Saturday, February 1, 2020

Same

Found an intereting site authored by an ex Oracle Engineer: getting
glimpses of how things look to those who know.

What do I feel left out of? In part, a realistic sense of how things flow
in an application. The central notion here, of course, is thread, the smalles
unit of execution. In French, l'unité d'exécution conveys it. it is the unit currency
of program execution.

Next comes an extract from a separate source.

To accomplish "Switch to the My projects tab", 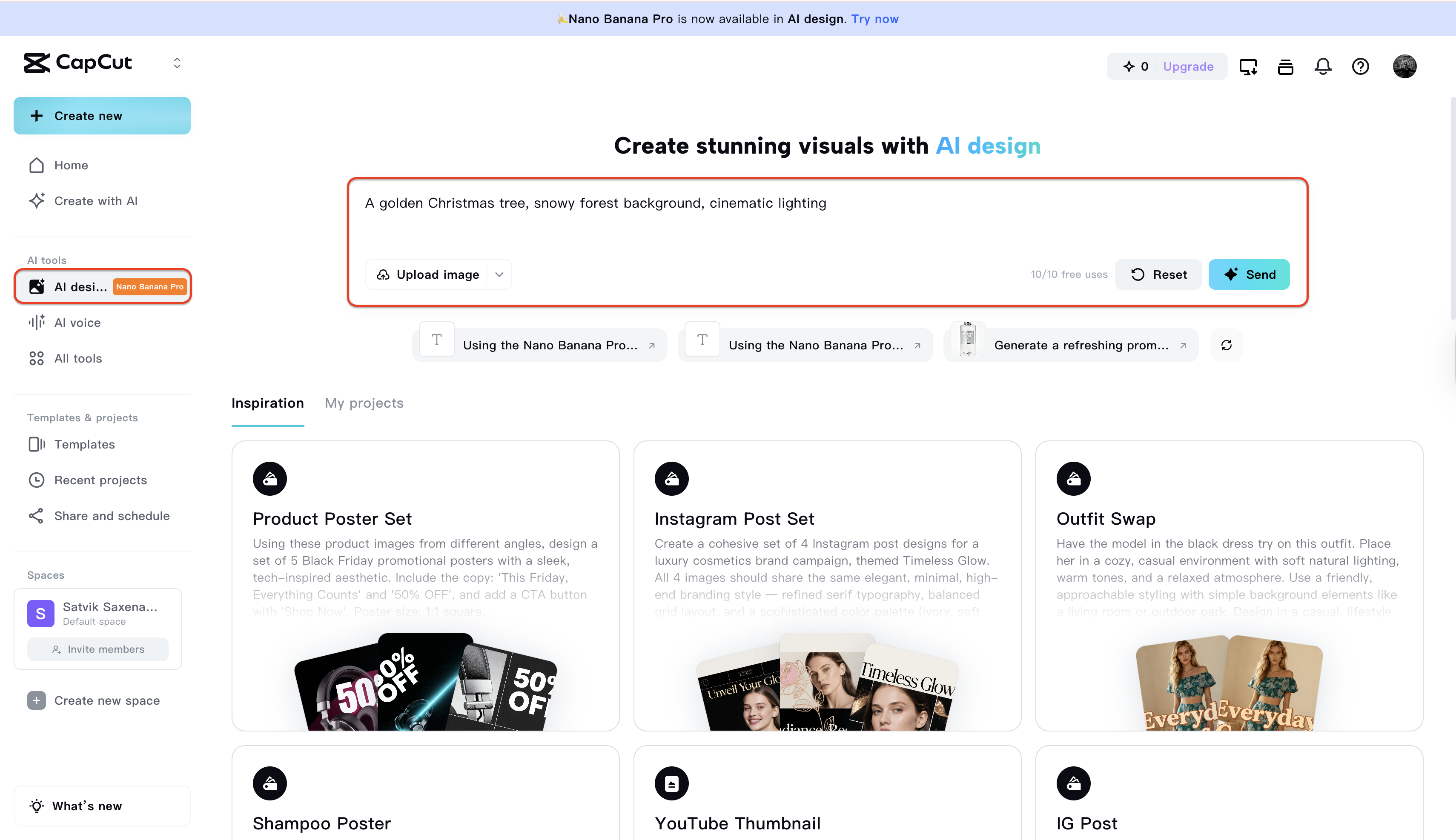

So being told that the initialize method is not part of the
execution thread means something.

I am now thus aware that using the application launch method is not mandatory
in Javafx as it is in Java, but that doing so allows me to time when things begin.
If I need to go through a list before my game begins, I would schedule for this
before launch...

https://subscription.packtpub.com/book/web_development/9781788293822/1/ch01lvl1sec10/application-and-javafx-subsystems

Is it necessary to use FXML with Javafx. Strictly speaking, perhaps not but why
deprive oneself. I thought for a moment that FXML might be for
apps that would run on distant servers, and thus go through browsers. No! Fx is
a language developed by Oracle based on XML but covered by the runtime...

There are two possible configurations to a Javafx app, in Eclipse: with FXML
and with SceneGraph. In fact, both end up creating an FXML file, the Graph one being
for simpler projects. or, if we refer to the engineer cited above, for going into greater
detail into the actual Tree of dependencies present in even the simplest controls, such
as the checkbox which has stackpanes for its different states. Again, insider knowledge!!

So the Registration example I have been playing with did begin as a code project,
but this would have to migrate to become a true app-worthy element.